Occasionally results in an indefinite non-timeout non/response from the server. You know, waiting for 20 minutes for a response, etc. I can try the same call again and again (i.e. no change to the context window), and never get a response.

I used to only notice this happening when I was “close” to context window limits. For example if I was sending 200k tokens. Now, it’s happening at lower levels - for example today at only 140k tokens.

The routine behavior is that it’s anytime I’m asking something somewhat complex. I.e. if there is really a lot going on in the codebase being presented to the model, and I’m asking for several items to be addressed/considered (even if not fixed simultaneously) in a single prompt.

If anyone was interested in actually reproducing, I presume it would be very easy if I just send you the dump of the API call I made and you could try it yourself.

It’s just crazy to me that the server never responds at all.
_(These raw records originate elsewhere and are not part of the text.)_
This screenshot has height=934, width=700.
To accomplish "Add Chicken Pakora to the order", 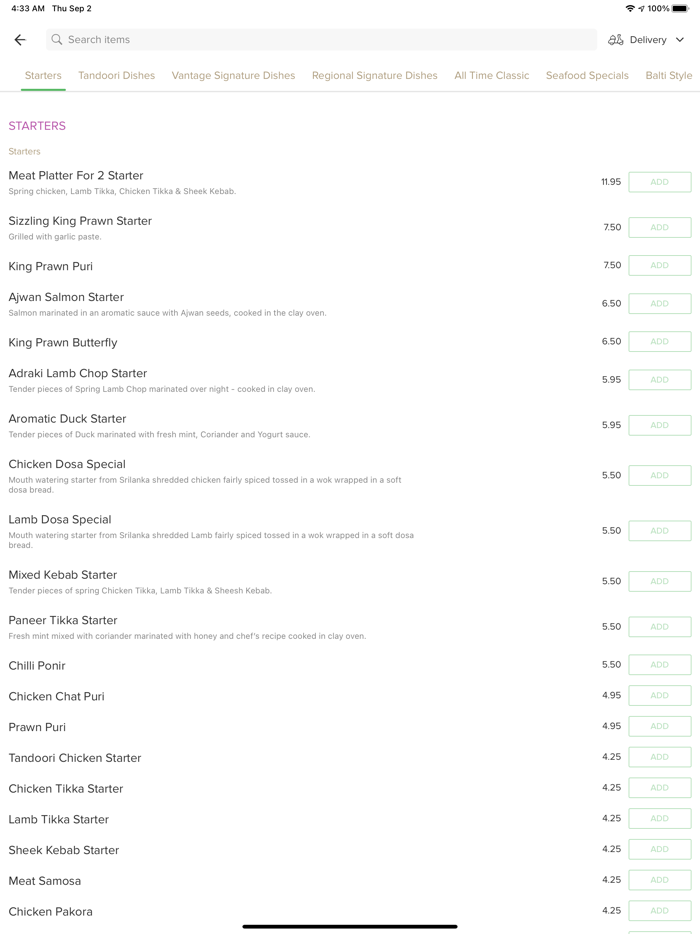I will click(659, 911).
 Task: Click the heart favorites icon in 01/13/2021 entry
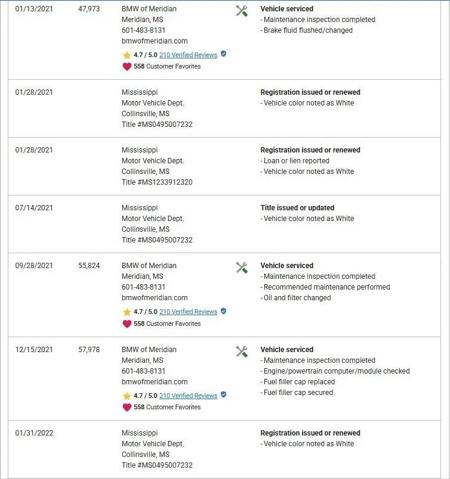127,66
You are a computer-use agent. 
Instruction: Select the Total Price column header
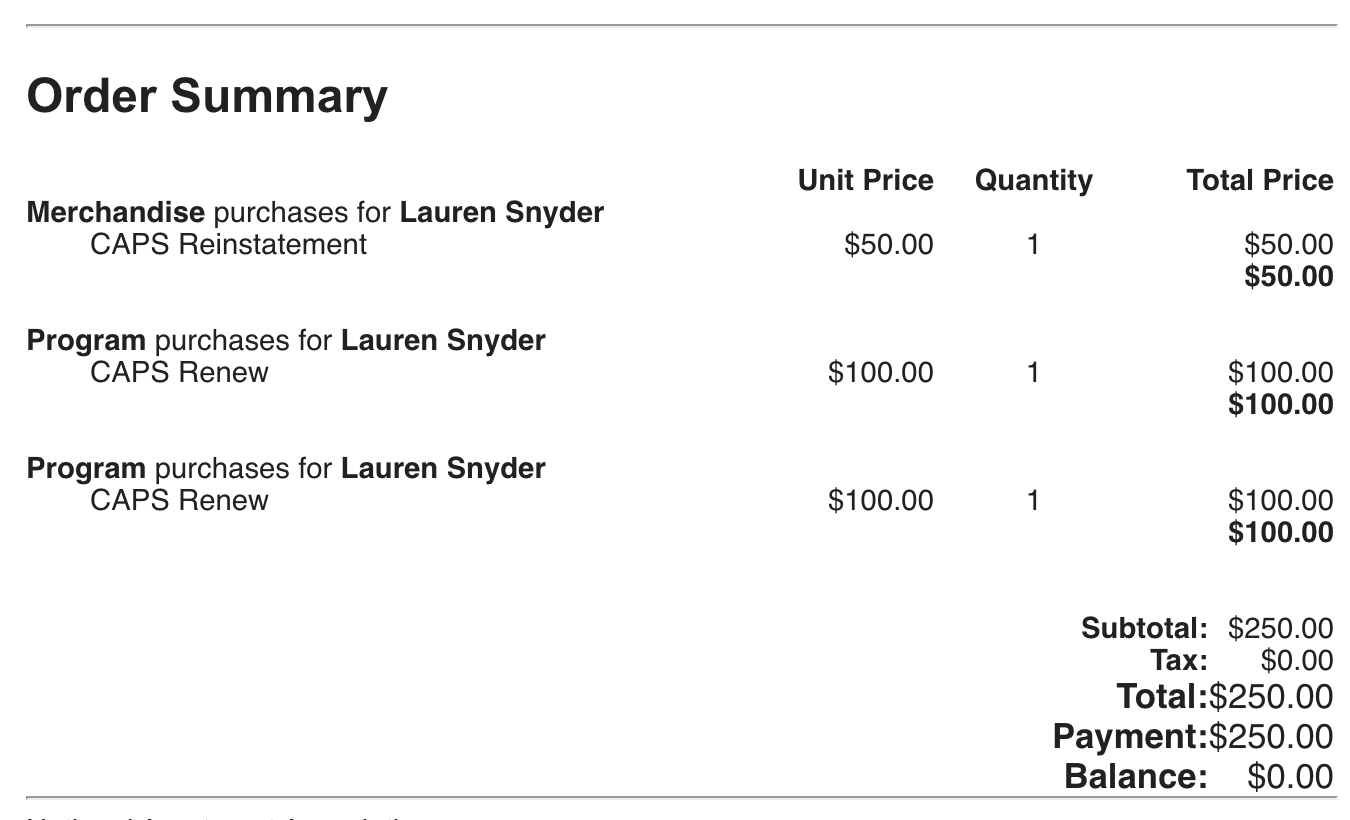(x=1259, y=180)
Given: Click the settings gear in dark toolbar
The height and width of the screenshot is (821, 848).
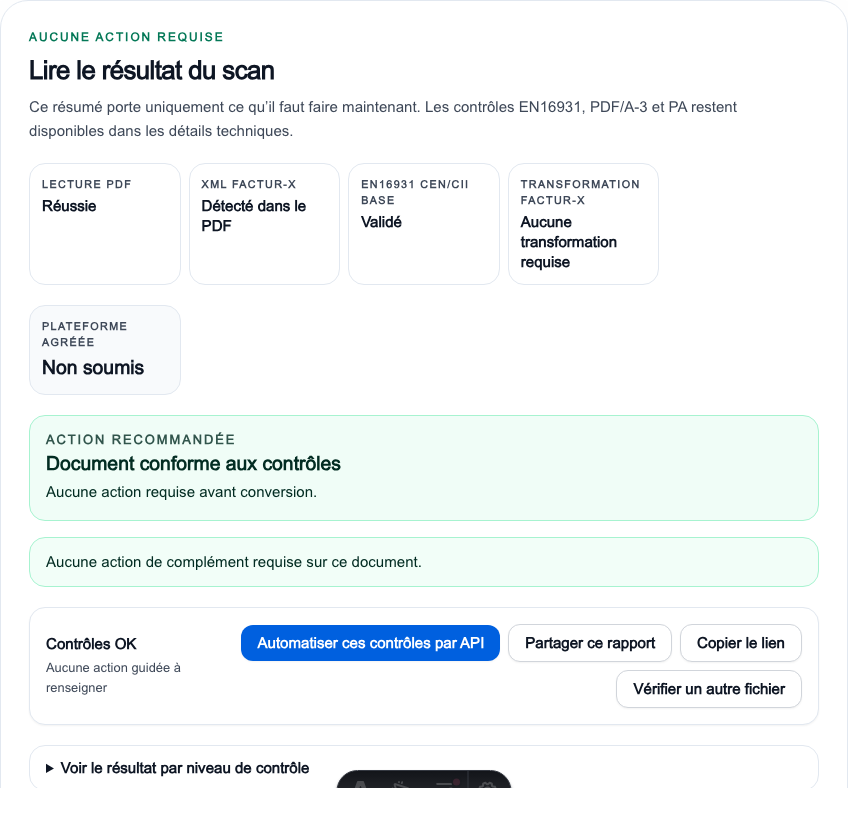Looking at the screenshot, I should pos(487,784).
Without approaching token limits, etc. the only way to get around it is to set reasoning to a lower level in the model parameters or to make a less complex request.

Back in the day the models would just give you a kind of crappy response. Here, it’s just not responding at all!

What would be extremely interesting is to be able to see what the models reasoning is during this process… as obviously it gets caught into some kind of loop somewhere… but the fact that this isn’t inhibited at the model level (runaway reasoning, infinite loops?)… sure would be cool to see what’s really going on..

1 Like

I was facing this issue. I switched to GPT-5.2 and it solved the problem.

Yes, it’s worth a try to repro your issue.
Send me your code and I can run it in a loop until something happens, or not.